Strike Three for Miller-Meeks

Iowa Republicans had a banner day on November 4th, picking up both a U.S. Senate seat and one U.S. House seat, but Mariannette Miller-Meeks' defeat in her third attempt to oust Democrat Dave Loebsack in the 2nd CD means the GOP will not have a monopoly on the state's congressional delegation in the 114th Congress. The loss by Miller-Meeks (following up her defeats in 2008 and 2010) means major party nominees who lost their first two Iowa U.S. House races are now 0 for 10 the third time around in Iowa history. Miller-Meeks joins Democrat William Leffingwell (1858, 1868, 1870), Democrat Anthony Van Wagenen (1894, 1912 (special), 1912), Democrat James Murtagh (1906, 1914, 1916), Democrat Clair Williams (1944, 1946, 1952), Democrat Steven Carter (1948, 1950, 1956), Republican Don Mahon (1966, 1968, 1970), Republican Tom Riley (1968, 1974, 1976), Democrat Eric Tabor (1986, 1988, 1990), and Democrat Bill Gluba (1982, 1988, 2004) on the Hawkeye State's Three Strikes list.
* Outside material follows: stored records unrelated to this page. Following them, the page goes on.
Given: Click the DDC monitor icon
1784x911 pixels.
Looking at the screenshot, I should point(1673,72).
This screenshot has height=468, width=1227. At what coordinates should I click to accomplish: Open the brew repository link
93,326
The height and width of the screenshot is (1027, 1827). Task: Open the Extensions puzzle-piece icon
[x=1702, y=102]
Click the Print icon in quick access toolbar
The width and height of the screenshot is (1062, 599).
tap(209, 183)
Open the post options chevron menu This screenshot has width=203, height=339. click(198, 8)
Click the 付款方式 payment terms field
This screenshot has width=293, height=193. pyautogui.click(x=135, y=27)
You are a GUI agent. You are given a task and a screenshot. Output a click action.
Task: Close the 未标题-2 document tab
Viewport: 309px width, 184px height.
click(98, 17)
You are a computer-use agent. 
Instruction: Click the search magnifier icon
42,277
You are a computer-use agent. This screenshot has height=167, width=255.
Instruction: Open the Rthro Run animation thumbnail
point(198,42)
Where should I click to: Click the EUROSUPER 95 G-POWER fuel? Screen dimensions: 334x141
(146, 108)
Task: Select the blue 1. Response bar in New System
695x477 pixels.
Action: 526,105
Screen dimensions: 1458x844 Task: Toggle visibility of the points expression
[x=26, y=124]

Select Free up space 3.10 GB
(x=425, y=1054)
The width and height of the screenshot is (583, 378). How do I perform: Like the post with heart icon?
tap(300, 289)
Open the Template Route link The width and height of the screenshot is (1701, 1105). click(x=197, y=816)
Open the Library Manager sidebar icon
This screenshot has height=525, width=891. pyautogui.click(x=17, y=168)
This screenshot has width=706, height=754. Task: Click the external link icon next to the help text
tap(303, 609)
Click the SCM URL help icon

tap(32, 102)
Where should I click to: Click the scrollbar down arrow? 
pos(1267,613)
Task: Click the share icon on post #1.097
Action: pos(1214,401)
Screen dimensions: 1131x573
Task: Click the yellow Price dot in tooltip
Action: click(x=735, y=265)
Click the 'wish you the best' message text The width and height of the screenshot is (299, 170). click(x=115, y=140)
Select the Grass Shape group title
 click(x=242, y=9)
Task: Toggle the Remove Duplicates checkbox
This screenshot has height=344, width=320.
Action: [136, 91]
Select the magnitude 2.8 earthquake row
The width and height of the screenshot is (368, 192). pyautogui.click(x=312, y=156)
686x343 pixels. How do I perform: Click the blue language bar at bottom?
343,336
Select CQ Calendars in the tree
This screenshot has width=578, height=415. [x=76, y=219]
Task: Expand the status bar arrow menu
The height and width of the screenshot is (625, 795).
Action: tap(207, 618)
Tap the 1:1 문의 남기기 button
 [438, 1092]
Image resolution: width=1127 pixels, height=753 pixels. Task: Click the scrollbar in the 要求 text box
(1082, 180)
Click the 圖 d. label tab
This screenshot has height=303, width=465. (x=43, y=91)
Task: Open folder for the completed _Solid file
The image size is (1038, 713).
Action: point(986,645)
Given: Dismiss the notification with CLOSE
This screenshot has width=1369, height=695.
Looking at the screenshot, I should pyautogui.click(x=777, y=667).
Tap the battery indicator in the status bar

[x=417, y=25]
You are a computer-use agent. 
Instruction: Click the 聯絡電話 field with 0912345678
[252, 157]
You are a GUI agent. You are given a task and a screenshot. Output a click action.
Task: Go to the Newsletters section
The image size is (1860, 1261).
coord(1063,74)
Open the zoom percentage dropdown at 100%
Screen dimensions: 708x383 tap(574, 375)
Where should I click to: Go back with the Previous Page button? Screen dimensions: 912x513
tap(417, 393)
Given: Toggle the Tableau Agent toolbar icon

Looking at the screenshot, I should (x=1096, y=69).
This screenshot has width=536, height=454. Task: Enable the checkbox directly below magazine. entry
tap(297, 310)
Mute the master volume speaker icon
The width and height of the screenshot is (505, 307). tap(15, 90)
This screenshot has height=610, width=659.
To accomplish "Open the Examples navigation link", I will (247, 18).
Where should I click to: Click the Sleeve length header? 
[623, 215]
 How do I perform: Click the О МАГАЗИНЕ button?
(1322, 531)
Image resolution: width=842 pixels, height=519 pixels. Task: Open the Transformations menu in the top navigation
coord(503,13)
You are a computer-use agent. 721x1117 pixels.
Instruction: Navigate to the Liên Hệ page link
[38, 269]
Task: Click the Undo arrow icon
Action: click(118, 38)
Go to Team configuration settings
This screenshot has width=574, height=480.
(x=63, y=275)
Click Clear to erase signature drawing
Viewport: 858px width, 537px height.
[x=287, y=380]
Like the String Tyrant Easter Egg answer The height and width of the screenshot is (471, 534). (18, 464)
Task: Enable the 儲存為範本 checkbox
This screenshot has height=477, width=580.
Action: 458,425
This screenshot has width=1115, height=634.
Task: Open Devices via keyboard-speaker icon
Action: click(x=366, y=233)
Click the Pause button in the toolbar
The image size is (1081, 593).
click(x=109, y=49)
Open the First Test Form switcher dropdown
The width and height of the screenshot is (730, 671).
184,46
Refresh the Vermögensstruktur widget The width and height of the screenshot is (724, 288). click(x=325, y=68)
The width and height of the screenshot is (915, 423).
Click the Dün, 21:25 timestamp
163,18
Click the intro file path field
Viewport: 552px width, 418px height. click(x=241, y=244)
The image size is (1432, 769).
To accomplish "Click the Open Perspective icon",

Larry Pressler Wins the Silver

Larry Pressler may have fallen short in his long-shot, underfunded, and understaffed bid to return to the nation's upper legislative chamber, but he did end up notching the best showing for a non-major party South Dakota U.S. Senate candidate in more than 90 years. Pressler won 17.1 percent of the vote which is the best showing for an independent or third party U.S. Senate candidate in the state since 1920 when non-partisan candidate Tom Ayres won 24.1 percent in a race won by Republican Peter Norbeck. Overall, Pressler's 17.1 percent is good for the second best mark for a non-major party candidate across the 35 U.S. Senate contests in South Dakota history. Independent and third party candidates have appeared on the South Dakota U.S. Senate ballot just 25 times over the last century and only three have reached double digits: Pressler in 2014 and Ayres in 1920 and 1924 (12.1 percent). Pressler's defeat means he won't become the oldest candidate elected to the chamber in South Dakota history nor notch the record for the longest gap in service in the direct election era.